Bug 806704

Summary: kernel oops in do_ip_vs_get_ctl
Product: [Fedora] Fedora Reporter: Ryan O'Hara <rohara>
Component: kernelAssignee: Jesper Brouer <jbrouer>
Status: CLOSED ERRATA QA Contact: Fedora Extras Quality Assurance <extras-qa>
Severity: unspecified Docs Contact:
Priority: unspecified    
Version: 16CC: gansalmon, hans.schillstrom, itamar, jbrouer, jonathan, kernel-maint, madhu.chinakonda, rkhan, rohara, tgraf
Target Milestone: ---   
Target Release: ---   
Hardware: Unspecified   
OS: Unspecified   
Whiteboard:
Fixed In Version: Doc Type: Bug Fix
Doc Text:
Story Points: ---
Clone Of: Environment:
Last Closed: 2012-07-05 13:11:16 UTC Type: ---
Regression: --- Mount Type: ---
Documentation: --- CRM:
Verified Versions: Category: ---
oVirt Team: --- RHEL 7.3 requirements from Atomic Host:
Cloudforms Team: --- Target Upstream Version:
Embargoed:
Attachments:
Description Flags
Trace of kenerl oops from /var/log/messages
none
Quick script for attempting to reproducing BZ 806704 none

Description Ryan O'Hara 2012-03-26 03:22:15 UTC
When starting keepalived in F16, the kernel will encounter an oops. This occurs about 60% of the time and does not appear to be related to keepalived.
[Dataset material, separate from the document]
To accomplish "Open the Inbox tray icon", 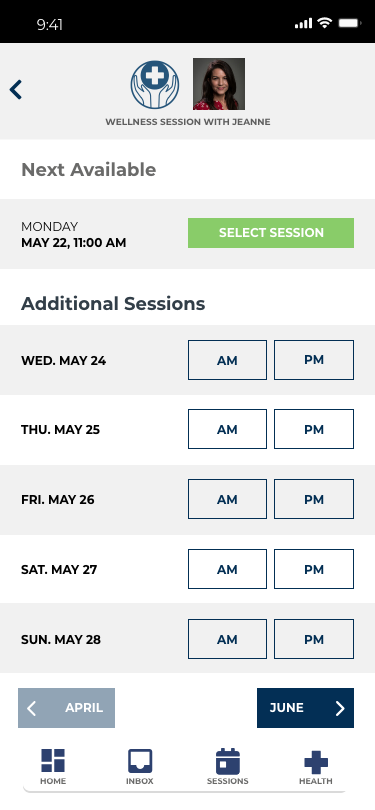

[root@rocket-01 ~]# uname -r
3.3.0-4.fc16.x86_64

[root@rocket-01 ~]# rpm -q keepalived
keepalived-1.2.2-3.fc16.x86_64

Run 'service keepalived start' or 'systemctl start keepalived.service' and check /var/log/messages for possible oops trace.

Comment 1 Ryan O'Hara 2012-03-26 03:23:06 UTC
Created attachment 572621 [details]
Trace of kenerl oops from /var/log/messages

Comment 3 Jesper Brouer 2012-04-23 12:26:03 UTC
Created attachment 579521 [details]
Quick script for attempting to reproducing BZ 806704

Quick script for attempting to reproducing BZ 806704.

The script tries to handle that systemctl don't like too quick restarting.

Comment 4 Jesper Brouer 2012-04-23 12:30:00 UTC
Hi Ryan,

I have not been able to reproduce, with
 kernel 3.3.1-5.fc16.x86_64 and keepalived-1.2.2-4.fc16.x86_64

My basic reproduce loop is:
  systemctl stop keepalived.service
  rmmod ip_vs_rr ip_vs
  systemctl start keepalived.service
  dmesg | grep BUG:

I have also written a small script that handles, that systemctl don't allow too quick restarts of services, see comment #3.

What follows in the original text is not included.